President Barack Obama took questions from the press during his trip to Stockholm, Sweden ahead of the G20 economic summit in St. Petersburg Wednesday morning, during which he argued that his “red line” of chemical weapons use in Syria was indicative of a global norm of warfare that had been endorsed by Congress.

“I didn’t set a red line,” Obama said. “The world set a red line. The world set a red line when governments representing 98% of the world’s population said the use of chemical weapons are abhorrent, and passed a treaty forbidding their use even when countries are engaged in war. Congress set a red line when it ratified that treaty. Congress set a red line when it indicated, in a piece of legislation entitled the Syria Accountability Act, that some of the horrendous things happening on the ground there need to be answered for.”

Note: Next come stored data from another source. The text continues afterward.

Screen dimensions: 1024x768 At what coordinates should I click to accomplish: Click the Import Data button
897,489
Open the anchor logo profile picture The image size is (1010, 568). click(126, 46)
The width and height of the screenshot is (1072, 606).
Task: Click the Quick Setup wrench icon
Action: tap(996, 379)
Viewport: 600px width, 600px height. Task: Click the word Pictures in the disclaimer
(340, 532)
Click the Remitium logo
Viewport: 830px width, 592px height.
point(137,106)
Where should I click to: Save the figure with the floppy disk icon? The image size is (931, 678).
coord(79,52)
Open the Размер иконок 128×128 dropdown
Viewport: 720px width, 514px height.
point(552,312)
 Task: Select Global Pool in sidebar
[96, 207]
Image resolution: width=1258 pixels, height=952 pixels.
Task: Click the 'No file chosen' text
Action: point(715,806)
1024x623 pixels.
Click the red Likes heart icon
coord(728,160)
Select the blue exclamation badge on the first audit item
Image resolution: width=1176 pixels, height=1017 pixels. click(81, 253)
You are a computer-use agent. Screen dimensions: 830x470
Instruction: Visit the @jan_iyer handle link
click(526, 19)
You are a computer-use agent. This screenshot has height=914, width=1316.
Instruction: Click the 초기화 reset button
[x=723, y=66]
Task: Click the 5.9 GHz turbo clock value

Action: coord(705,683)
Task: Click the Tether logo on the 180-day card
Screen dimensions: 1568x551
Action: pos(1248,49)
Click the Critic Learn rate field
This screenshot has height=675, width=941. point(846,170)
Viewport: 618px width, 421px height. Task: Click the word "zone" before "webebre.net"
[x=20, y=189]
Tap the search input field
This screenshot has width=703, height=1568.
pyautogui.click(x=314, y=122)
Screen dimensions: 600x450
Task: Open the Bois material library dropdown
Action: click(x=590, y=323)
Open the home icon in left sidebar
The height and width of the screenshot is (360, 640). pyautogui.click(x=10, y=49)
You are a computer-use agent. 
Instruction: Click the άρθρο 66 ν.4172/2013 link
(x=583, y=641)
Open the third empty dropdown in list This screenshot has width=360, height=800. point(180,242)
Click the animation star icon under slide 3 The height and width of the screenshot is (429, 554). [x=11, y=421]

“So, when I said in a press conference that my calculus about what’s happening in Syria would be altered by the use of chemical weapons, which the overwhelming consensus of humanity says is wrong, that wasn’t something I just kind of made up. I didn’t pluck it out of thin air. There’s a reason for it.”

RELATED: Romney Advisor: Conservatives Didn’t Oppose Red Line When Obama Drew It

“My credibility is not on the line,” Obama continued. “The international community’s credibility is on the line, and America’s and Congress’ credibility is on the line, because we give lip service to the notion that these international norms are important.”

Obama reminded everybody he had opposed the Iraq War, and did not want to repeat the mistake of acting based on “faulty intelligence.” But he also maintained that the U.N. inspectors had found evidence of the use of chemical weapons, and that even Iran and Syria itself did not dispute that they had been used.

He also expressed confidence that Congress would grant him authorization to engage militarily in Syria, though he insisted that he reserved the right to act on his own if the U.S.’s national security were threatened.. “I would not have taken this before Congress just as a symbolic gesture,” Obama said. “We will be stronger as a country in our response if the president and Congress does it together.”